Dominey, following within a very few minutes of his summons, was ushered into an apartment large and sombrely elegant, an apartment of faded white and gold walls, of chandeliers glittering with lustres, of Louise Quinze furniture, shabby but priceless.  To his surprise, although he scarcely noticed it at the time, Mrs. Unthank promptly disappeared.  He was from the first left alone with the woman whom he had come to visit.

She was sitting up on her couch and watching his approach.  A woman?  Surely only a child, with pale cheeks, large, anxious eyes, and masses of brown hair brushed back from her forehead.  After all, was he indeed a strong man, vowed to great things?  There was a queer feeling in his throat, almost a mist before his eyes.  She seemed so fragile, so utterly, sweetly pathetic.  And all the time there was the strange light, or was it want of light, in those haunting eyes.  His speech of greeting was never spoken.

“So you have come to see me, Everard,” she said, in a broken tone.  “You are very brave.”

He possessed himself of her hand, the hand which a few hours ago had held a dagger to his throat, and kissed the waxenlike fingers.  It fell to her side like a lifeless thing.  Then she raised it and began rubbing softly at the place where his lips had fallen.

“I have come to see you at your bidding,” he replied, “and for my pleasure.”

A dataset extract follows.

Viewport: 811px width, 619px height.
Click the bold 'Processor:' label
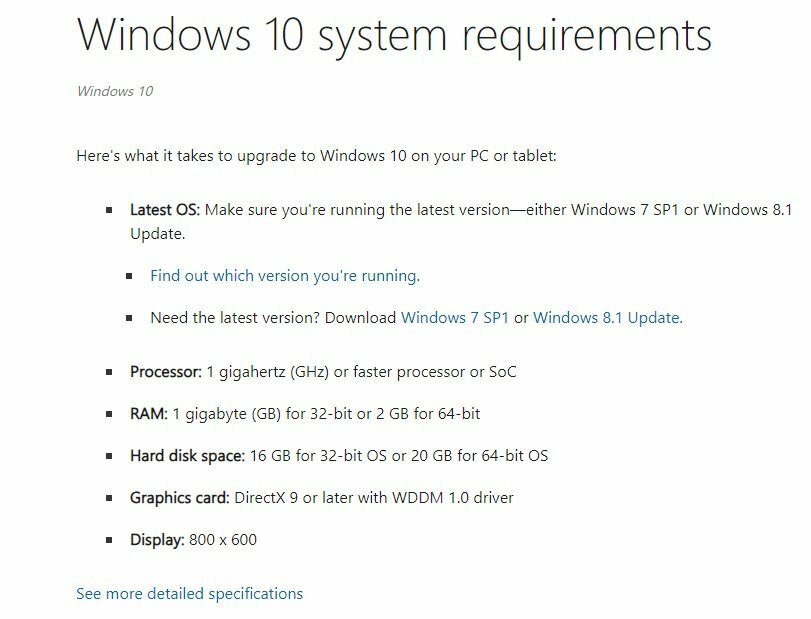click(166, 372)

“Pleasure!” she murmured, with a ghastly little smile.  “You have learnt to control your words, Everard.  You have slept here and you live.  I have broken my word.  I wonder why?”

“Because,” he pleaded, “I have not deserved that you should seek my life.”

“That sounds strangely,” she reflected.  “Doesn’t it say somewhere in the Bible—­’A life for a life’?  You killed Roger Unthank.”

“I have killed other men since in self-defence,” Dominey told her.  “Sometimes it comes to a man that he must slay or be slain.  It was Roger Unthank—­”

“I shall not talk about him any longer,” she decided quite calmly.  “The night before last, his spirit was calling to me below my window.  He wants me to go down into Hell and live with him.  The very thought is horrible.”

“Come,” Dominey said, “we shall speak of other things.  You must tell me what presents I can buy you.  I have come back from Africa rich.”

“Presents?”

For a single wonderful moment, hers was the face of a child who had been offered toys.  Her smile of anticipation was delightful, her eyes had lost that strange vacancy.  Then, before he could say another word, it all came back again.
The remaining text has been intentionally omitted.